[DATA FOR THIS TASK]
== Segment start ==
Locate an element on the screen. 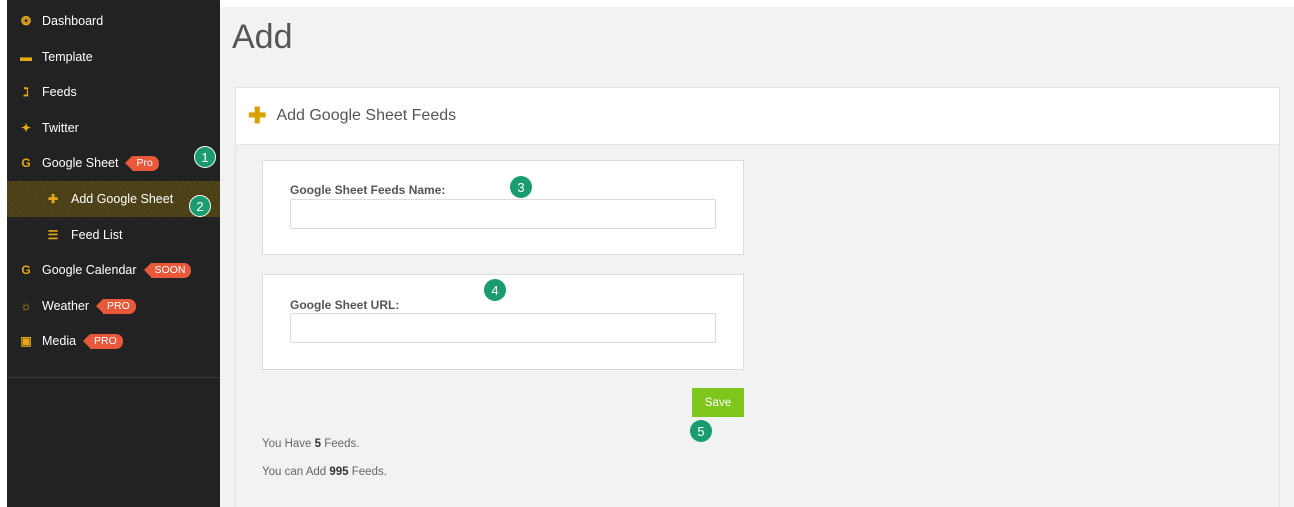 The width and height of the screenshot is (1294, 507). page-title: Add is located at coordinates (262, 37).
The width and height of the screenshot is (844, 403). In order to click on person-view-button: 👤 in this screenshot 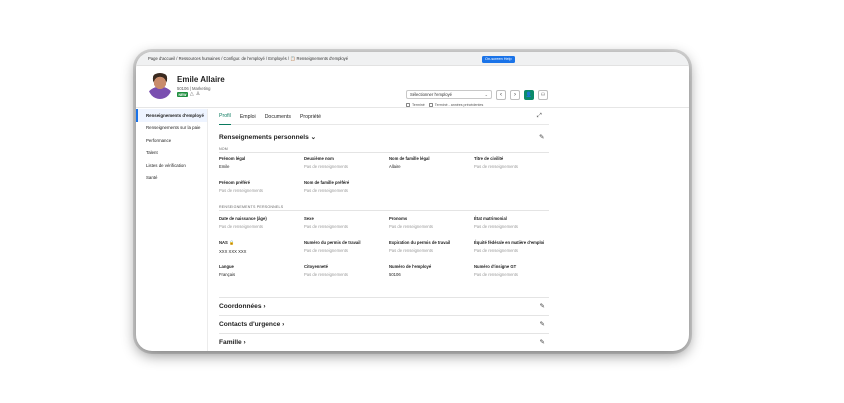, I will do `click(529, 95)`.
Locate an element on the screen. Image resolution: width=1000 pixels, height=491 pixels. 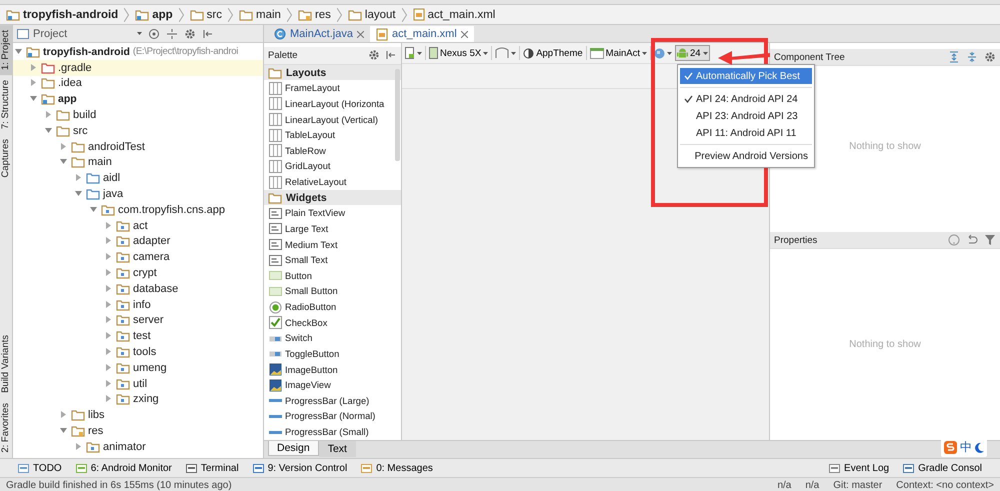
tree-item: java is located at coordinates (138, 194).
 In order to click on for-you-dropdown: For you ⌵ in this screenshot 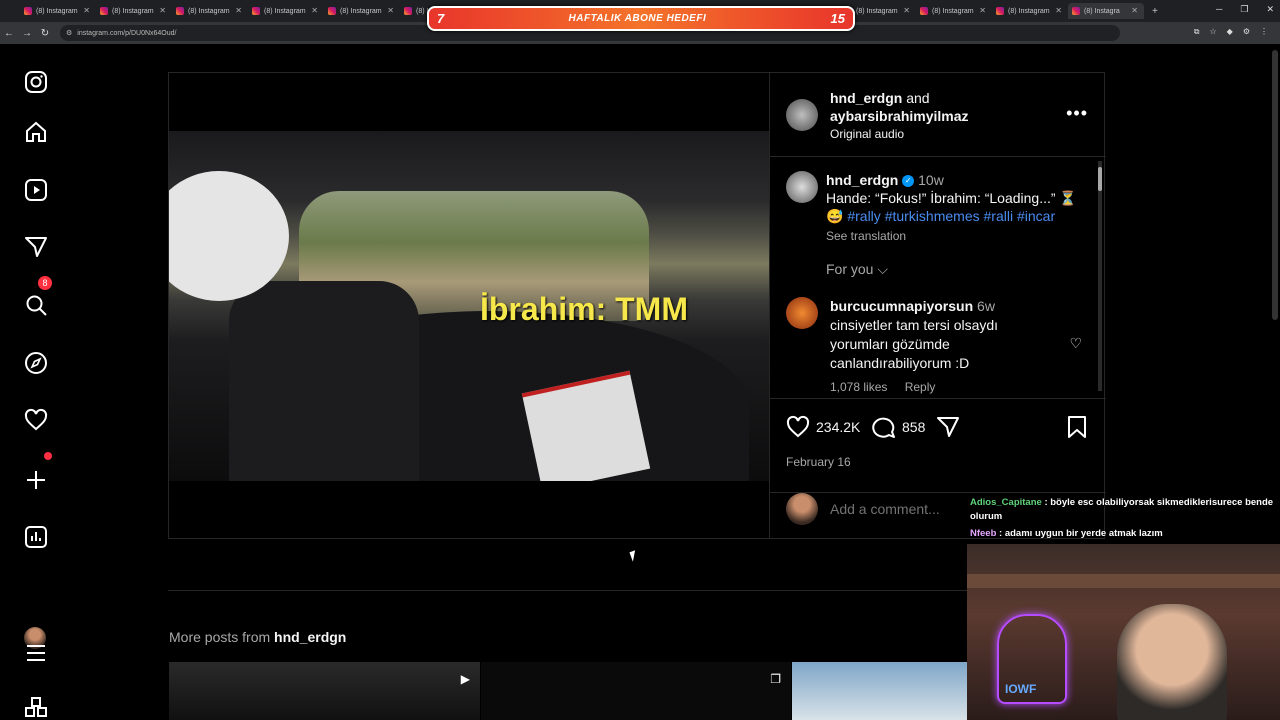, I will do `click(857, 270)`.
== Segment end ==
== Segment start ==
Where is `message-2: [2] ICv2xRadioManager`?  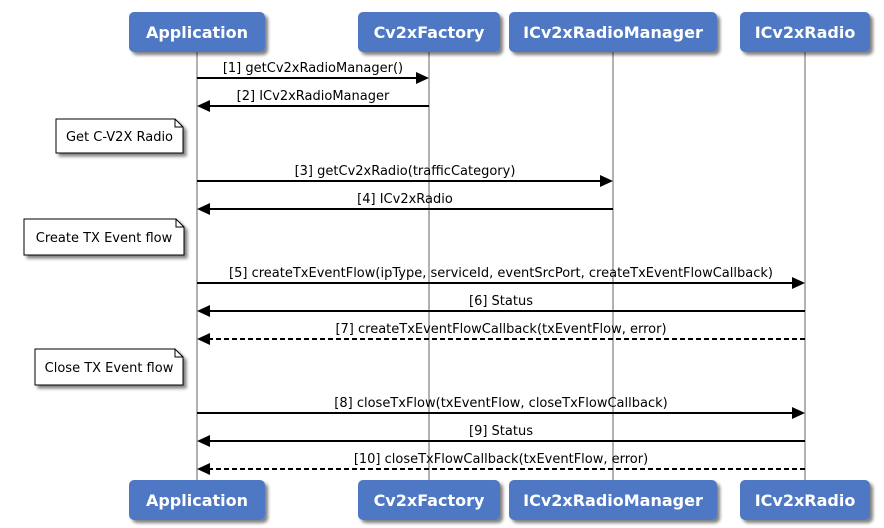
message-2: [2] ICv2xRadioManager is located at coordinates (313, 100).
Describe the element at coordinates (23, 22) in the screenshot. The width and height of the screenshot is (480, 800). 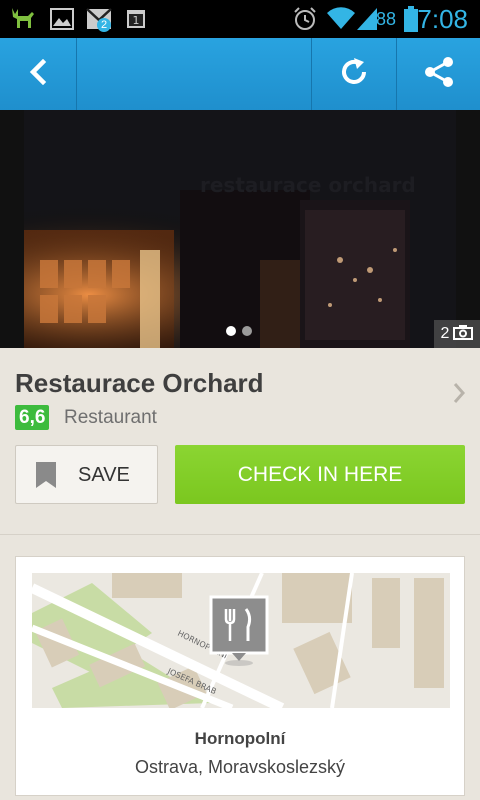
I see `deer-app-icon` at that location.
== Segment end ==
== Segment start ==
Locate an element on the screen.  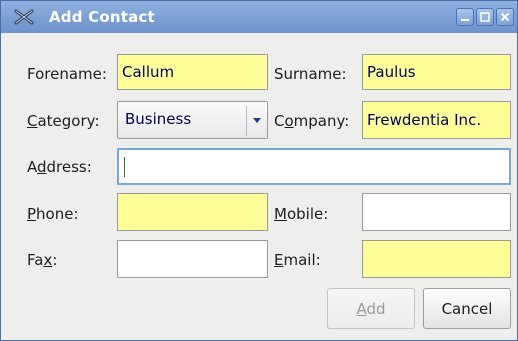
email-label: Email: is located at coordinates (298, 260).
== Segment end ==
[INSTRUCTIONS FOR THE TASK]
Copy out every line from the one containing "Describe the element" down to the one containing "at that location.", and leave the pictures out.

[WRITTEN RESPONSE]
Describe the element at coordinates (23, 22) in the screenshot. The width and height of the screenshot is (480, 800). 
I see `deer-app-icon` at that location.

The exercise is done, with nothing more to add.